Ventana software support forum

Posted: **Thu Apr 13, 2000 12:37 pm**

Dear System Dynamics Community:

I am doing work on epidemics and spread of information, and I am attempting
to understand these models within systems dynamics. However I am having
trouble constructing the causal loop diagram for the simple two
compartmenet epidemic. In terms of stocks and flows this is:

_________________ - ____________
| |______________catching_____+__| |
| Healthy people|______________illness__________|Sick people|
|_______________| | | /|___________|
| + | | + |
|______________>_________| |______<_________|

(View with fixed width font)

catching illness = healthy people X sick people X a constant

The stock sick people follows an S-shaped logistic law and would appear to
be a case of shifting loop dominance. (Mathemtically the equations can be
transormed to a one variable logistic equation). The reinforcing loop on
sick poeple is clear, but where is the balancing loop? Clearly "Sick people"
is limited by the fixed numbers in healthy people who run out thus reducing
the rate "catching illness".

A version of this model appears in Road Maps (D4432)
http://sysdyn.mit.edu
oad-maps/home.html but they have a flow from sick
people to healthy people. However the model is s-shaped without this flow.

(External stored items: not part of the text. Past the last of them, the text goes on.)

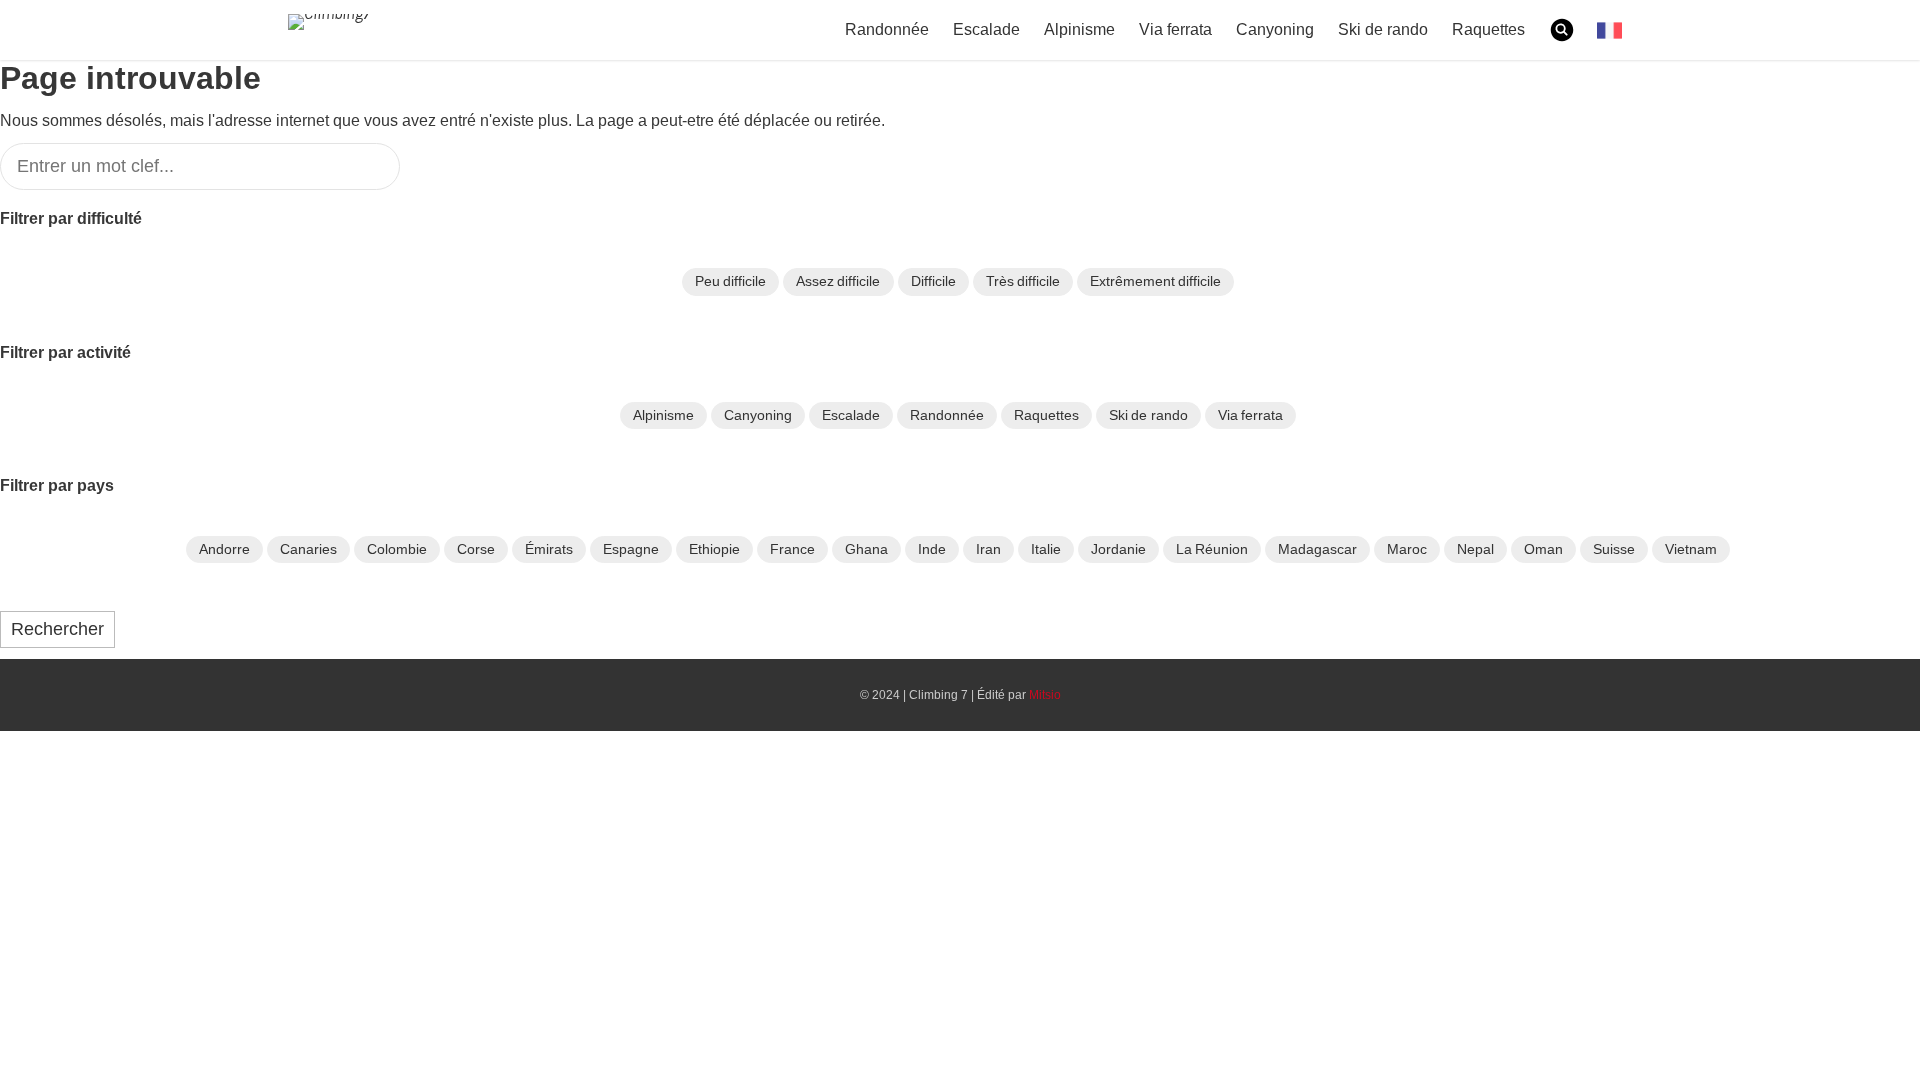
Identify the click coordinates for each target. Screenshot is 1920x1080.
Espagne (631, 549)
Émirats (549, 549)
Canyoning (1274, 30)
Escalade (985, 30)
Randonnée (889, 30)
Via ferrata (1175, 30)
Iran (988, 549)
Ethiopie (714, 549)
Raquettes (1488, 30)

Any help in producing a causal loop diagram for this simple situation/model
would be appreciated.

John Hayward
From: "Hayward J (DMath)" <jhayward@glam.ac.uk>

_________________________________________________________________

John Hayward

Division of Mathematics

http://www.maths.glam.ac.uk/maths/

University of Glamorgan, Wales UK

Posted: **Fri Apr 14, 2000 4:47 am**

There is an epidemic model on Simresource that includes causal-loop diagrams
that should meet your requirements.

You can download a copy of this model at:
https://www.simresource.com/_scripts/Mo ... ssed=10166

or go to http://www.simresource.com and search for the term "epidemic"

Michael Bean
From: "Michael Bean (Simresource)" <michael@simresource.com>

Posted: **Fri Apr 14, 2000 6:59 am**

John

The balancing loop is Healthy people to catching illness to Healthy people.
If you have no Healthy people, none can flow out.

When you have interacting loops, loop analysis gets tricky, which is why we
"operationalize" models (in Barry Richmonds terminology) and run them to
help us understand behavior. When you trace a flow diagram, and trace
against a flow, the "sign" of the interaction is negative.

Wayne Wakeland
Adjunct Professor of System Science
Portland State University
wwakeland@uswest.net

Posted: **Fri Apr 14, 2000 8:45 am**

John Hayward asks about the causal structure of the classic epidemic model
(the so-called SIR (Susceptible-Infectious-Recovered) model, in particular
about the feedback structure of the model.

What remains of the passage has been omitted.